## Exercise prompt
Tally the lines below that contain the string "icon", treating uppercase and lowercase as different, and reply with the count alone.

## Data rows
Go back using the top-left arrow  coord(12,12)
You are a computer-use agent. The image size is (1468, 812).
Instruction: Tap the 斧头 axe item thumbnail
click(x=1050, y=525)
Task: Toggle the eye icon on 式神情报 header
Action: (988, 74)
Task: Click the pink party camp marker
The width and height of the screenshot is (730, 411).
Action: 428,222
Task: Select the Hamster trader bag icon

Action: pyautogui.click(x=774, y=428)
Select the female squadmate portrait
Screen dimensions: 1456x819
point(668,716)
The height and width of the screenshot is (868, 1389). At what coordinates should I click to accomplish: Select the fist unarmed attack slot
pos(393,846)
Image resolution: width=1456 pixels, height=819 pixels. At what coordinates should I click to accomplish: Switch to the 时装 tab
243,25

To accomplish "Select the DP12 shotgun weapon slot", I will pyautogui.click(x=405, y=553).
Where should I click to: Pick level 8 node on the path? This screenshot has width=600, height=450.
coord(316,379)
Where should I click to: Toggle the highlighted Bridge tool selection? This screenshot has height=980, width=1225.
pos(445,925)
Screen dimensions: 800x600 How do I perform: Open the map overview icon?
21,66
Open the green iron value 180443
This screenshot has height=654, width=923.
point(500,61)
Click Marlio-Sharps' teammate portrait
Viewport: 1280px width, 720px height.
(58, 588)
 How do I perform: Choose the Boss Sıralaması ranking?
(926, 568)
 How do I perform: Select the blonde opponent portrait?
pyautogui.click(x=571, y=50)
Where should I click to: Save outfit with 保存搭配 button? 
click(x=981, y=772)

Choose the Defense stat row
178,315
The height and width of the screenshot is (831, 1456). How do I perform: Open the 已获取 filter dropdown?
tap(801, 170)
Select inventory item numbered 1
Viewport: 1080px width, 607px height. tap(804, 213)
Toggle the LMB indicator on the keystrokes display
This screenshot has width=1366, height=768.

## Solution for this task
3